È strano, o forse inquietante, come la vita sembri scorrere normale nei posti che normali non sono più.
A una settimana dal referendum – forse truccato – con cui Erdogan ha di fatto ottenuto il potere quasi assoluto, nell’aeroporto cittadino di Istanbul centinaia di persone vanno e vengono, acquistano oggetti, provano profumi, rossetti, auricolari per l’iphone.
Nell’unico ristorante con una connessione wifi, un tavolo è occupato da un gruppo di stranieri con le teste rasate che sembrano dipinte, o ricoperte di mercurio cromo: hanno per lo più barbe lunghe e visi scuri, forse arrivano dagli Emirati o da altri Paesei arabi.

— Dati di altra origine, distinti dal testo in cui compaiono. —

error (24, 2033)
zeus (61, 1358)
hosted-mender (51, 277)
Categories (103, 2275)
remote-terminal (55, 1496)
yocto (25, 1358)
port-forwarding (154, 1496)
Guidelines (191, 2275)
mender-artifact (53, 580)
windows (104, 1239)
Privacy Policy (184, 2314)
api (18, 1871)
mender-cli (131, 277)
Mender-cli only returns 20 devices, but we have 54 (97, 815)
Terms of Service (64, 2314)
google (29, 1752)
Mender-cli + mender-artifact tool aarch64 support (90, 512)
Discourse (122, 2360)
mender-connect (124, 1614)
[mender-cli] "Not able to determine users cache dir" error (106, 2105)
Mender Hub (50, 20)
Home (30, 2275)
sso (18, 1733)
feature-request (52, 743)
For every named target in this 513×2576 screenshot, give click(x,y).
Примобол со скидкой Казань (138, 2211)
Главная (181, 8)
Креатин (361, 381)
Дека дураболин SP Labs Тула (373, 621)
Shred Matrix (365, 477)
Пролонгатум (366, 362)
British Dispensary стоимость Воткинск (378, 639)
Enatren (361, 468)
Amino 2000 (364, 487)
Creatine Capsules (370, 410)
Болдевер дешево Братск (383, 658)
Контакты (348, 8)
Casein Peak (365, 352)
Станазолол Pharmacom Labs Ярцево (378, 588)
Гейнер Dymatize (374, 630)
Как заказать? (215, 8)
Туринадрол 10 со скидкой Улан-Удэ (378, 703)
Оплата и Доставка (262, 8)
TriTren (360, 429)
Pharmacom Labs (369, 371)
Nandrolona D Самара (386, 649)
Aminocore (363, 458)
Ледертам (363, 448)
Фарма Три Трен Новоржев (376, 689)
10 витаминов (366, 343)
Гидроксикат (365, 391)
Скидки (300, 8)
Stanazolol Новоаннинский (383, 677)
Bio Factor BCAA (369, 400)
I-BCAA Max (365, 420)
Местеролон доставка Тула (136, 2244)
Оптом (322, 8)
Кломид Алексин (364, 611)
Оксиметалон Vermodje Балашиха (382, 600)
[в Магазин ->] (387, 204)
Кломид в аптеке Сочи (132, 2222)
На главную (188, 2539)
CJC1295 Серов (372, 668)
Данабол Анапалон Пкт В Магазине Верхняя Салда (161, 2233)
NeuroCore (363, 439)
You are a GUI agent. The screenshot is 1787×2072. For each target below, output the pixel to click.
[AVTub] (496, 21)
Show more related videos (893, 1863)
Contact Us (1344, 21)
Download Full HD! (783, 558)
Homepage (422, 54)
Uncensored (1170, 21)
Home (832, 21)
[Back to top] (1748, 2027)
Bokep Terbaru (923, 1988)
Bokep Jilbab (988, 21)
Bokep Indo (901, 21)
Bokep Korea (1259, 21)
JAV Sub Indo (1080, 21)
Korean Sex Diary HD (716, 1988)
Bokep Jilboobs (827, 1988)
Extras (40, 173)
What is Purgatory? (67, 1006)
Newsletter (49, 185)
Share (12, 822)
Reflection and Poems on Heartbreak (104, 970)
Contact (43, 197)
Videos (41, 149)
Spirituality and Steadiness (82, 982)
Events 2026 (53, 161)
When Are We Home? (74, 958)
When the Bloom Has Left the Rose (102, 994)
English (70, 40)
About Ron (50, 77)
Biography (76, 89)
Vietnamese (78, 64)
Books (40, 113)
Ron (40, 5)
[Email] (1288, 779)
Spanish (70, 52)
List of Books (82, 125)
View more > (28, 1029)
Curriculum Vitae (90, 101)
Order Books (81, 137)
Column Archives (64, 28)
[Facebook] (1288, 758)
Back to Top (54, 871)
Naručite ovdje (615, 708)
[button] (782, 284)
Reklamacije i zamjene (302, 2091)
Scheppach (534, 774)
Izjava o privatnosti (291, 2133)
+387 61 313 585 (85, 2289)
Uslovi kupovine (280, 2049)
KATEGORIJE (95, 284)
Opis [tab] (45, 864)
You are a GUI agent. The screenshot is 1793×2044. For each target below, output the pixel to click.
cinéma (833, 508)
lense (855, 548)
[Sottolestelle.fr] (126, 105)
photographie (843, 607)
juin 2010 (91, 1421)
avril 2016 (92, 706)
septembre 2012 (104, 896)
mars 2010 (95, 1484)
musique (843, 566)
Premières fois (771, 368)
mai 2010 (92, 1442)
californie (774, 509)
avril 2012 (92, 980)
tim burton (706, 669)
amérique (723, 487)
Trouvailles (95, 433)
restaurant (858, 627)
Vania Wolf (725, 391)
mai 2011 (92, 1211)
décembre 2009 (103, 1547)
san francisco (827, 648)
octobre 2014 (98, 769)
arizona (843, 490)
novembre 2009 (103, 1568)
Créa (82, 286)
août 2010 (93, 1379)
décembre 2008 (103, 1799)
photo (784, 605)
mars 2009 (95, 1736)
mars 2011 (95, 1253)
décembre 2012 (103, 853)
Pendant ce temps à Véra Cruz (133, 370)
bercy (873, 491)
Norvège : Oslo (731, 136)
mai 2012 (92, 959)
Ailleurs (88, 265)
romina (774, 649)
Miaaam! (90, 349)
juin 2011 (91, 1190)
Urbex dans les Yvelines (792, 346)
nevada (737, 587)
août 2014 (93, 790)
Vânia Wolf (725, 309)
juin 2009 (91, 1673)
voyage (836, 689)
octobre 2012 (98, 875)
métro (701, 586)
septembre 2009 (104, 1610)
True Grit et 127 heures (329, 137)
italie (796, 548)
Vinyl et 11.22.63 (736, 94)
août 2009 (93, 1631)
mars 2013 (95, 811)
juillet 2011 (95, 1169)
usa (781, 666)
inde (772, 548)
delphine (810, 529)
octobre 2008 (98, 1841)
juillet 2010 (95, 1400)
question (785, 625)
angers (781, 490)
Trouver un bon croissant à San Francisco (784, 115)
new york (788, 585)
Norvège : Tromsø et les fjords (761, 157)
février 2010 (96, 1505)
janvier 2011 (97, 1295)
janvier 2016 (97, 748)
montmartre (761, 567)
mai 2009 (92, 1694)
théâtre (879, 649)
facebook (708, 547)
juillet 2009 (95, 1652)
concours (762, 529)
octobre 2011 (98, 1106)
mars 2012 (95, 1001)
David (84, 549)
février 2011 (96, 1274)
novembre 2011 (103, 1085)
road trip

Scopro con incredulità che si tratta di trapianti di capelli: l’industria qui è evidentemente florida e forse economicamente più accessibile – Gabri, che passava da questo stesso aeroporto poche settimane fa, ha visto parecchi trapiantati che poi si sono imbarcati per l’Europa, Italia inclusa – e la Turchia sta diventando la mecca dei pelati loro malgrado.
Mentre Erdogan rinchiude i giornalisti, vieta le manifestazioni, erode i diritti, mezzo mondo corre qui per farsi rimettere i capelli: islam, capitalismo e tricologia.